[SOURCE TEXT Boundary: Start]

Preparing the Executable

The second thing you need to run cpptraj is the executable script. This is what acts as the command line to tell cpptraj to run. This script needs to have this structure:

module load amber/18
cpptraj ${path_to_topology}.prmtop ${your_input_file_name}.in > ${your_log_file_name}.log

Where ${path_to_topology} indicates the filename of your prmtop file, which should be found in filedir+BCCID. Your input file name is the name of the input file you created in the above code block, mydir+BCCID+''. The > is what we use to specify that we’d like the output to be stored into a log file, which you name yourself.

  1. We could run all of this in the command line, but for the purposes of this tutorial and showing you how these analyses can be automated, we are going to generate a script instead. In a new code block in Jupyter Notebook:

    with open(mydir+BCCID+'', 'w') as file:
        file.write('module load amber/18\n')
        file.write('cpptraj '+filedir+BCCID+'.prmtop '+mydir+BCCID+' > '+mydir+BCCID+'_rmsf.log\n')

Double check to make sure that the input file name in your *.sh matches the input file name *.in, and that all your other file names and file paths are correct. If you need to make a change, it is okay to rerun the code block in Jupyter Notebook.

Running the Script

Now that your cpptraj files have been generated, you can now run the program by running the executable shell script (*.sh) in your command line.

  1. Execute:

    source ./${your_shell_script_name}.sh

Once you run this in the command line, you should wait for it to complete. When $bash pops up again, you can ls in your scratch directory, where you will hopefully see two new files: the *.dat and *.log files which cpptraj should have created.

If the log file has been created but not the dat file, open and look at the log file to see what errors came up. Double check all your input scripts and file paths, and if you still cannot isolate the source of error, check with a mentor.

Extracting .dat Data

Your *.dat file should contain two columns, headed by “#Res” and “AtomicFlx.”

  1. See if you can use the python methods you’ve learned so far to extract each column of this data file into a numpy array in your jupyter notebook! Be sure to give your arrays reasonable names. A mentor will go over this with you if you get stuck.

Plotting the Data

RMSF vs. Residue Number

RMSF is typically plotted vs. residue number. At this point, you should have three data sets: one for each md replicate.

[SOURCE TEXT Boundary: End]

● **PARTS OF THE EXERCISE**:
- 1) Quote the cpptraj tutorial word for word, everything from "Now that your" down to "with a mentor.".
- 2) Write the next part of the cpptraj tutorial, picking up after its final sentence.

[DATA SECTION Boundary: Start]

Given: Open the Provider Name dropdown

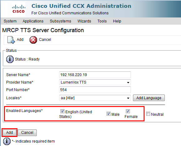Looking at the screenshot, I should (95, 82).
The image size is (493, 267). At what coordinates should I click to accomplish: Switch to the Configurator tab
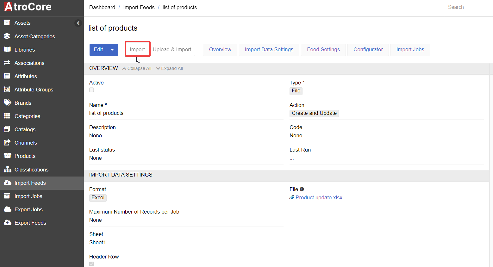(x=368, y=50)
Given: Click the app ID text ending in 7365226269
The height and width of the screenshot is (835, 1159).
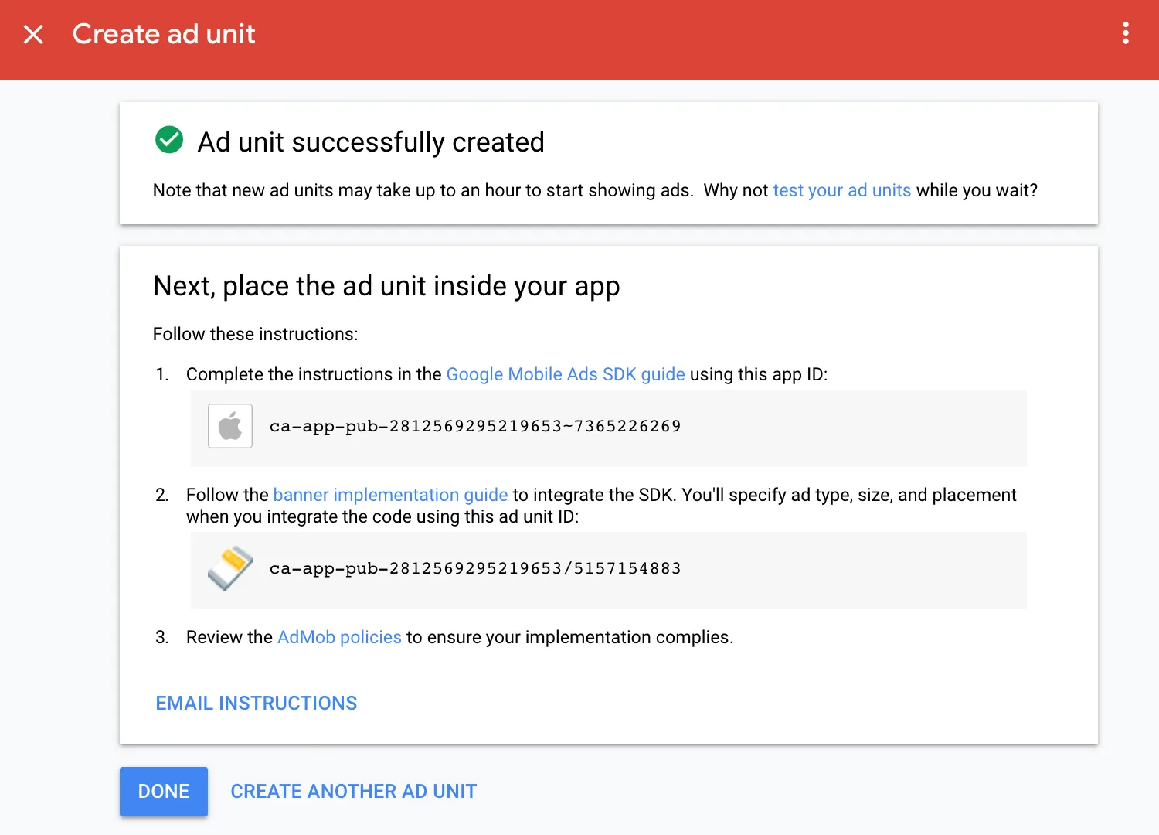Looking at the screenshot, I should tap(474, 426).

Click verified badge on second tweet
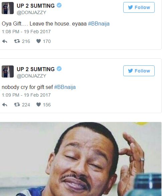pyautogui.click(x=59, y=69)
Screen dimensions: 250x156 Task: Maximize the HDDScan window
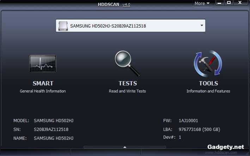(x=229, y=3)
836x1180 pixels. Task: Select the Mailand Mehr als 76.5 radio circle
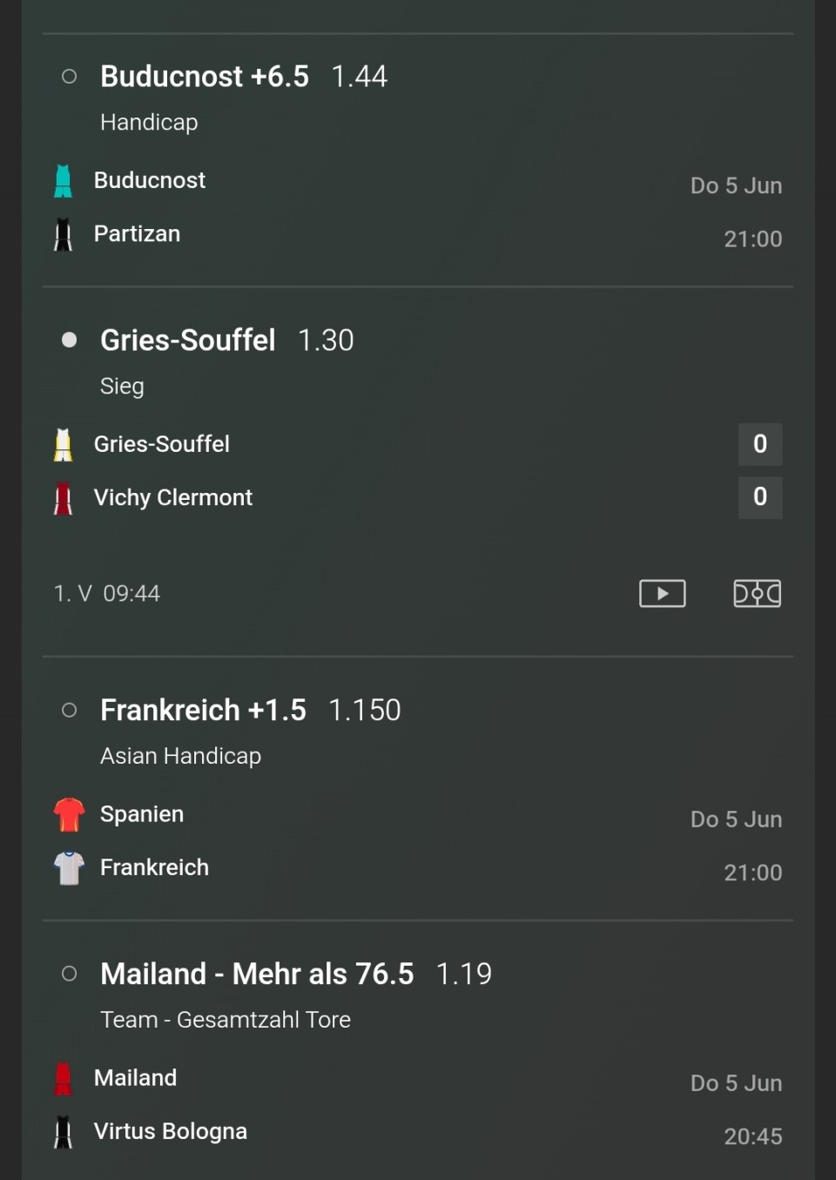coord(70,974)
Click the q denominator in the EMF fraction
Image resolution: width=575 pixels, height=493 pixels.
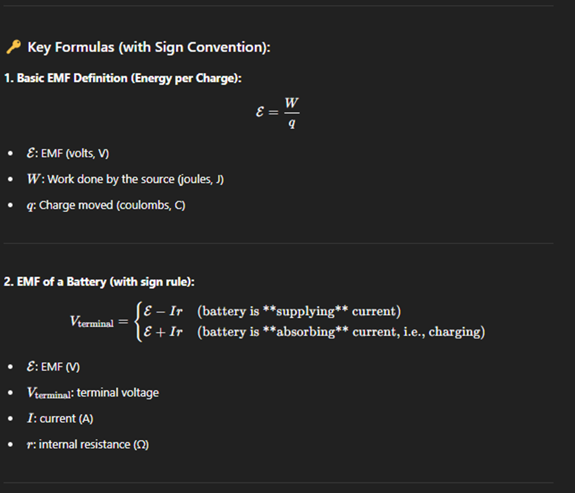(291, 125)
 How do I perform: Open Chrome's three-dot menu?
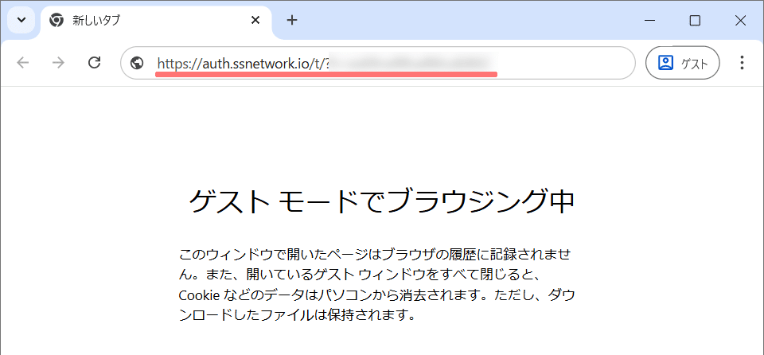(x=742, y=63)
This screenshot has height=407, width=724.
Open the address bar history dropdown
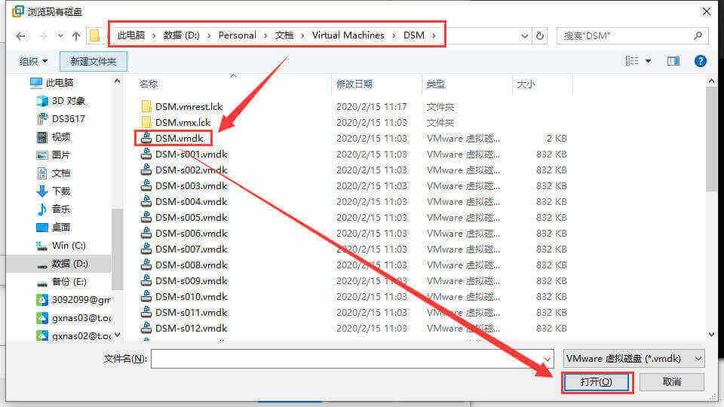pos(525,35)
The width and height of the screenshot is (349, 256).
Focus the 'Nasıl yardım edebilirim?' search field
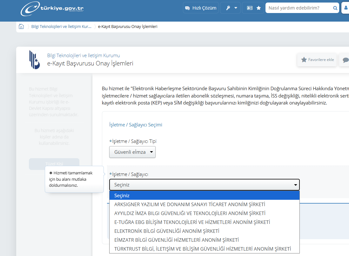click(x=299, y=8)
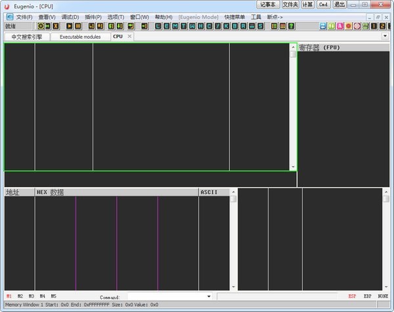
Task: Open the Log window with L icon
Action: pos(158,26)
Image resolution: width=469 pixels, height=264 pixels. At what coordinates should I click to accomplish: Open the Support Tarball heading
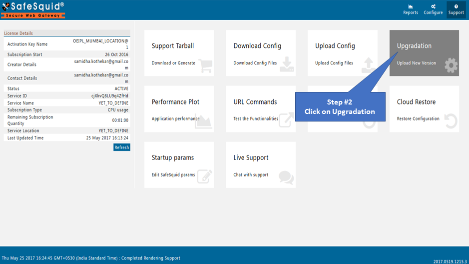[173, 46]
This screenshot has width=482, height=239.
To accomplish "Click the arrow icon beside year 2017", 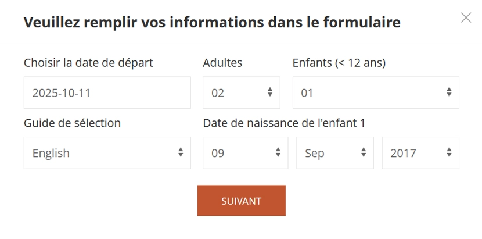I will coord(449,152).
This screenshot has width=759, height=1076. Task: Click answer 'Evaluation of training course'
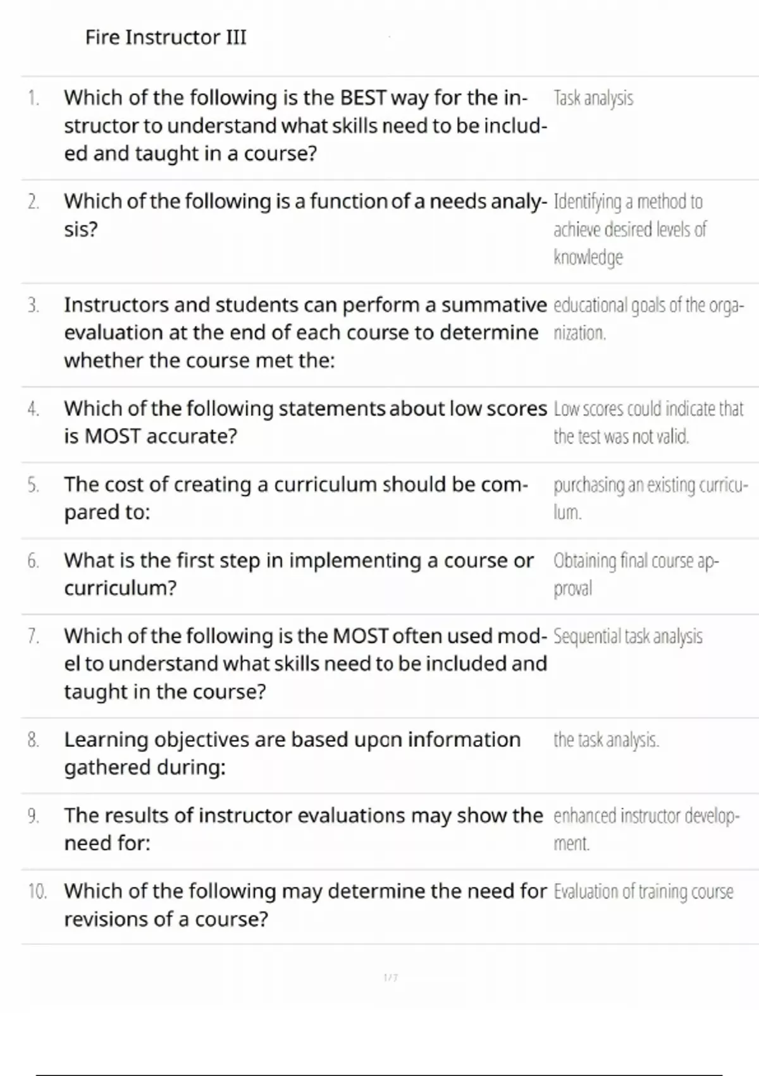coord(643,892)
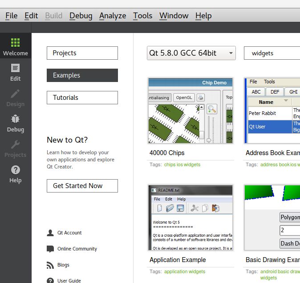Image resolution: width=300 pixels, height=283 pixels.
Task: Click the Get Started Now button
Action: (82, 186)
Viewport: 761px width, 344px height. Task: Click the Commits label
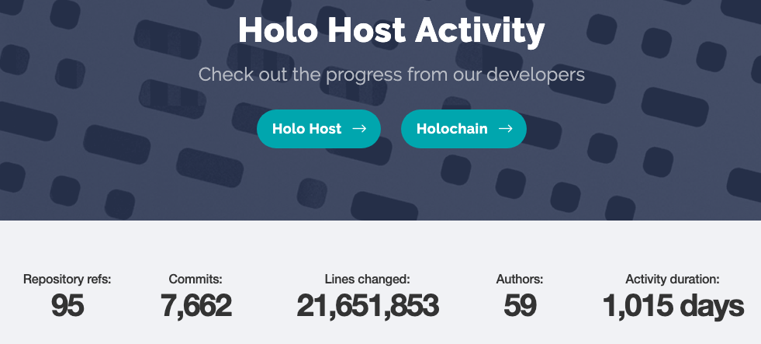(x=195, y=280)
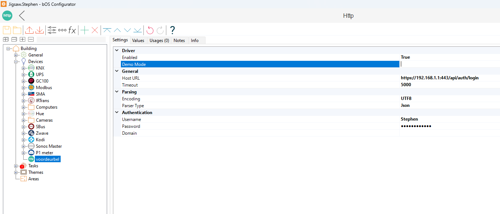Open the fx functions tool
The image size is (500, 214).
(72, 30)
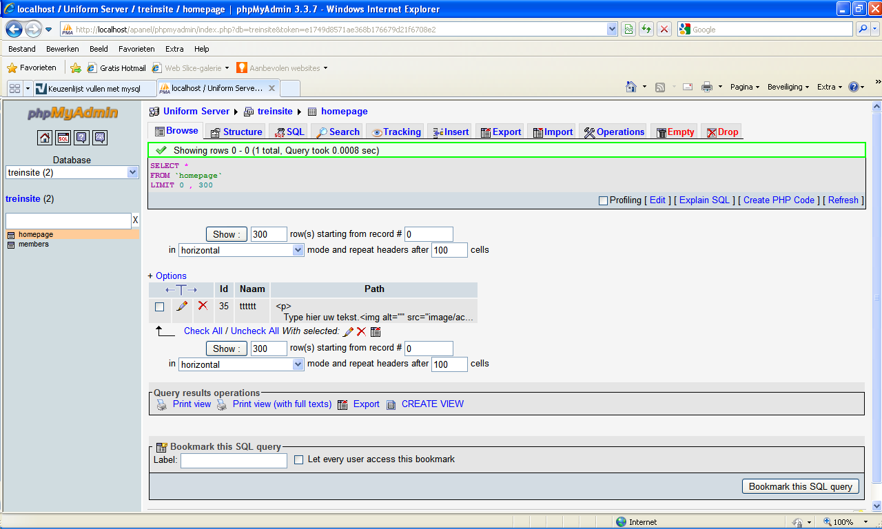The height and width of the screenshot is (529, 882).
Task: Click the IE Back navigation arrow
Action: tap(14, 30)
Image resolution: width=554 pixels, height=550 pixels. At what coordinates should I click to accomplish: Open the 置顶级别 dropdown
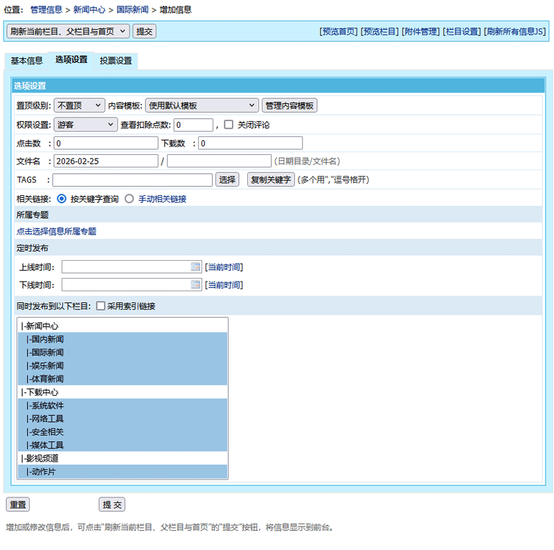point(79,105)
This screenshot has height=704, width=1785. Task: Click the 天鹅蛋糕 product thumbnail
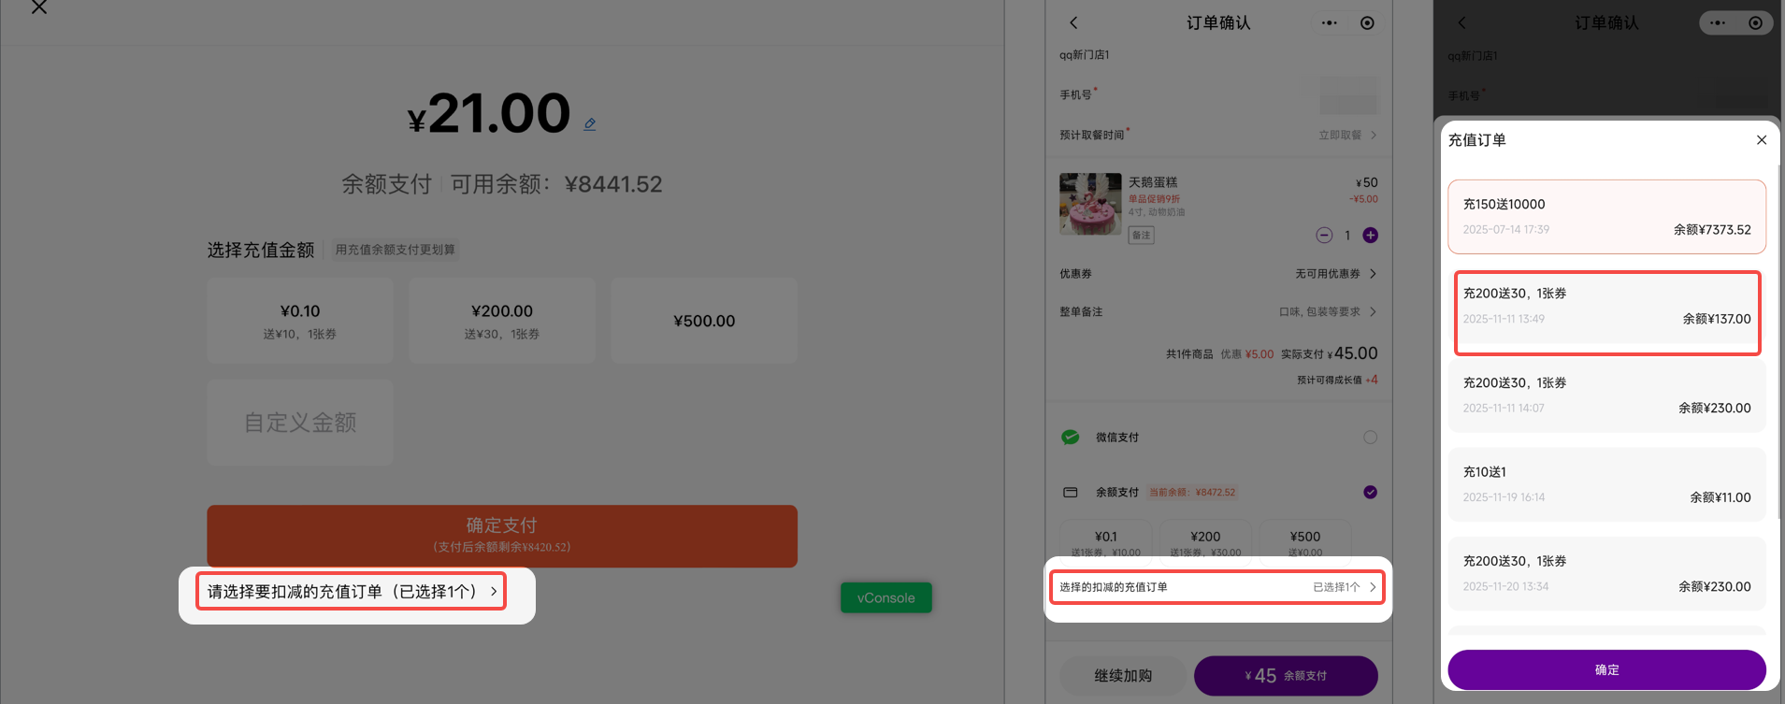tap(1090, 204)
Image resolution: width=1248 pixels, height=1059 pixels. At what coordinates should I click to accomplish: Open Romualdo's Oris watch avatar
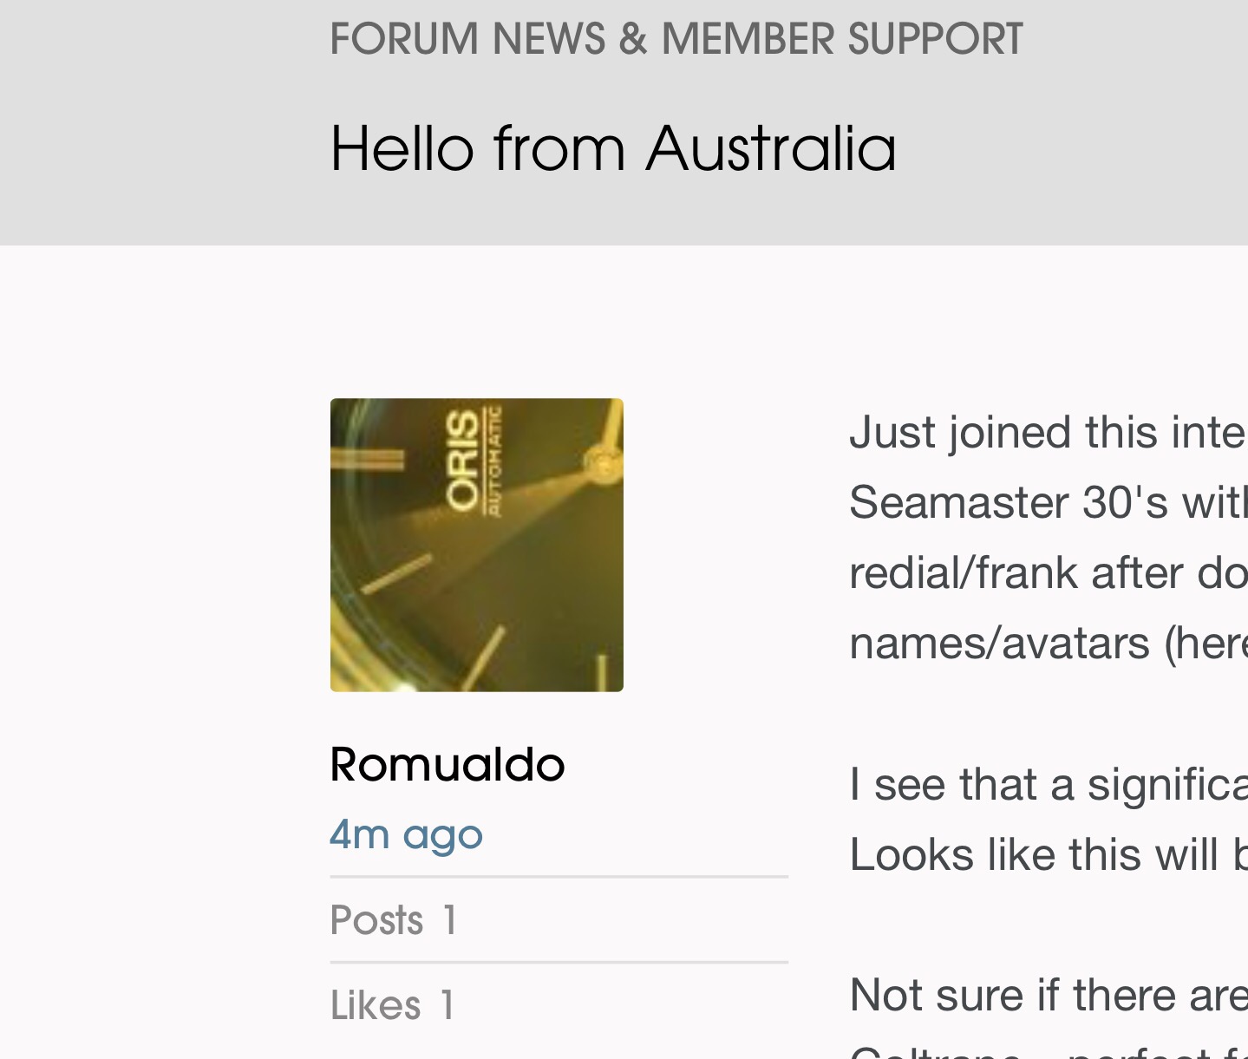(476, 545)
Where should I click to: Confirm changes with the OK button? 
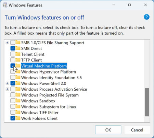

[DATA SECTION Boundary: End]

● **TASK ANSWERS**:
- 1)
Now that your cpptraj files have been generated, you can now run the program by running the executable shell script (*.sh) in your command line.

  1. Execute:

    source ./${your_shell_script_name}.sh

Once you run this in the command line, you should wait for it to complete. When $bash pops up again, you can ls in your scratch directory, where you will hopefully see two new files: the *.dat and *.log files which cpptraj should have created.

If the log file has been created but not the dat file, open and look at the log file to see what errors came up. Double check all your input scripts and file paths, and if you still cannot isolate the source of error, check with a mentor.

- 2)
  1. Create a plot of RMSF on the y-axis and residue number on the x-axis. What does this plot tell you about the dynamics of your protein? Do the replicates line up? (Should they line up? Why or why not?)

RMSF vs. IC50

Now you will be challenged to use all of your python skills to generate a plot of RMSF vs. IC50. Recall that IC50 is a measurement of drug potency. High IC50 correlates to a low potency, and low IC50 correlates to a high potency.

Sometimes, IC50 is also expressed as pIC50. Similar to the pH scale, where pH = -log[H+], pIC50 = -log(IC50). This means a high pIC50 corresponds to a high potency, and vice versa.

  1. In your jupyter notebook, create a function called calculateMeanRMSF. Have it take the input ${BCCID} and output list [x, y], where x = pIC50 and y = mean RMSF.

    def calculateMeanRMSF(id):
        #return [pIC50, mRMSF]

You should be able to populate this function with everything you need to calculate the RMSF values of a given BCCID and calculate the mean RMSF value of the entire system. The pIC50 values can be found in a dictionary located in the located here.

  1. Once this function has been created, use it to calculate the mean RMSF value for all systems in the training set.

  2. Plot this new data on a scatter plot with log(IC50) on the x-axis and meanRMSF on the y-axis. You should have 6 data points. Does mean RMSF of a system correspond to drug efficacy? Is mean RMSF a good metric for describing drug efficacy?

  3. Think about what your data mean, and start coming up with a list of metrics you could use to correlate RMSF or RMSD to IC50 of a system. Do you want to look at one specific residue or a group of residues? Do you want to investigate the dynamics of the ligand? Talk this over with your group, and maybe play around with mdtraj and cpptraj’s atom selection tools to look at different parts of the system.